Available Cats and Kittens

If you are interested in adopting one of our available Cats or Kittens, please complete our Cat Adoption Application.

Most of our cats can be viewed at the Cat Adoption Center (located inside PetSmart store) on: — Monday – Friday: 12:00 – 2:00 p.m. or by appt., — Saturday & Sunday: 12:00 – 4:00 p.m. at the Aliso Viejo PetSmart, 26762 Aliso Creek Rd.

Consider adopting an FIV cat!

You can find our adoptable FIV positive cats with a “+” next to their name. Please Click Here to learn more.

Click on the cat’s photo or name for more details.

Please consider opening up your heart and home to an FIV+ cat!
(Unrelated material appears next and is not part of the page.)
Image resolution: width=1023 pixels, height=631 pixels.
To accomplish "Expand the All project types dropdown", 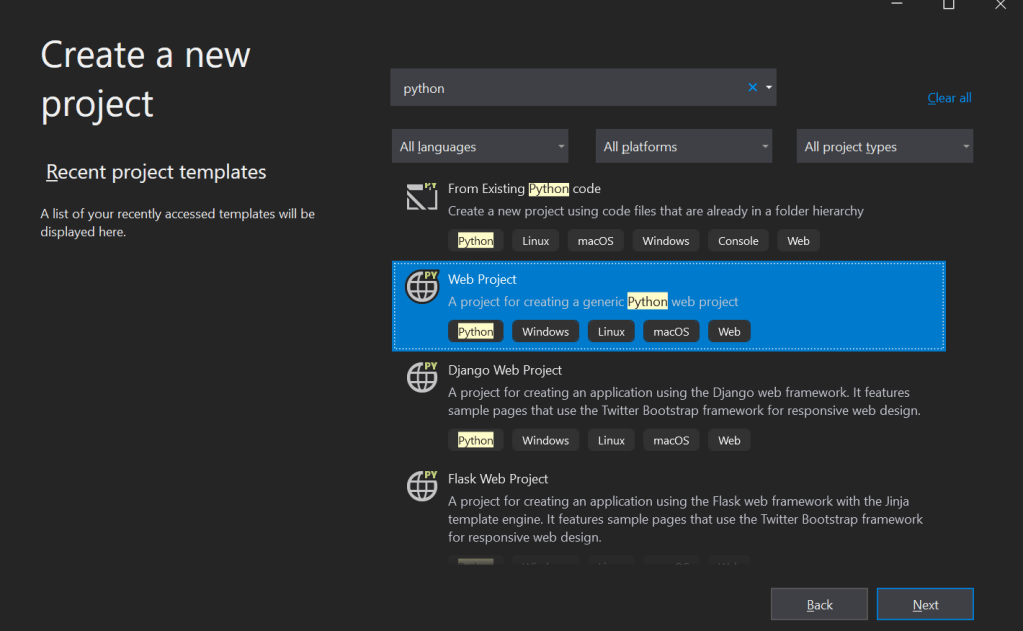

FIV (feline immunodeficiency virus) is a widely misunderstood condition. Many people think that it’s easily spread, makes cats very sick, and that they have a lower life expectancy, so they are not often adopted. This is far from the truth!
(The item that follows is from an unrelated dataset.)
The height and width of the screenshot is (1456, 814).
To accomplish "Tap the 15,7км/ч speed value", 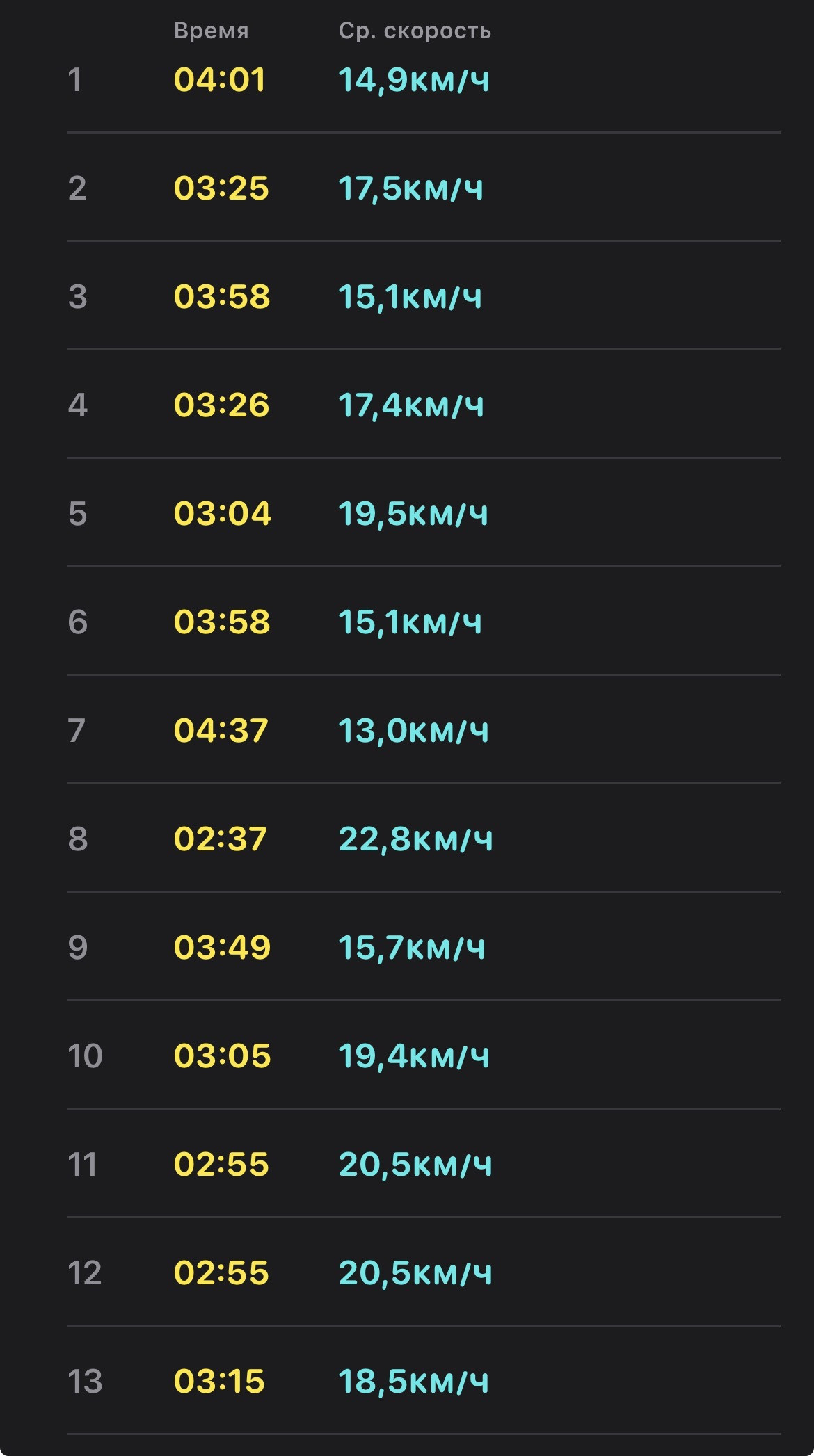I will click(x=412, y=947).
When a cat tests positive for FIV, it means they either carry the virus or have been vaccinated for it at some point (which causes them to test positive for the disease, which is why this vaccination isn’t recommended, among other reasons). FIV is not spread through casual contact such as shared food/water/litter, mutual grooming, or playing. It is most commonly spread through deep, vicious bite wounds typically inflicted by intact toms fighting on the streets over food, females, or territory. If a cat has been spayed or neutered, they are unlikely to fight in this manner, and if the population is stable (no serious fighting), FIV+ cats can live with non-infected cats. (It was previously thought that FIV+ pregnant queens could pass the virus to their kittens, but this has since been disproved according to one study. Kittens with an FIV+ mother may test positive for up to 6 months, however, due to the presence of maternal antibodies, which dissipate over time).
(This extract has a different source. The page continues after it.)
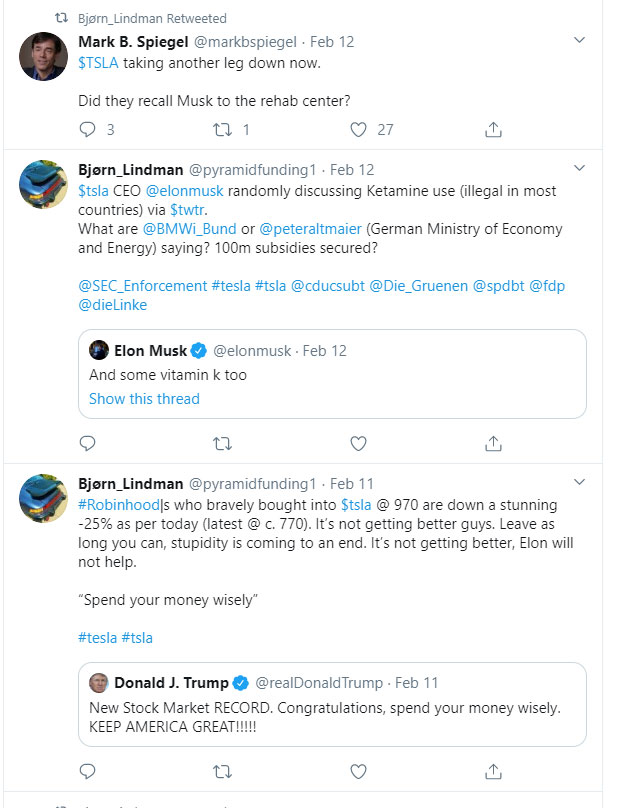Retweet the Ketamine discussion tweet
This screenshot has height=808, width=623.
(x=223, y=442)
FIV+ cats can live as long and healthy a life as non-infected cats. This doesn’t mean they will never become ill; they are, after all immunocompromised, so illnesses can be easier to catch and harder to fight off. They have the same needs as any other cat: high quality nutrition, a clean, stress-free, strictly indoor environment, regular veterinary visits (two times per year), and lots of love. If they should become ill, they are generally treated earlier, longer, and more aggressively than non-immunocompromised cats (meaning they need to see the vet at the very first sign of illness and may be on a stronger medication or on medication for a longer period of time).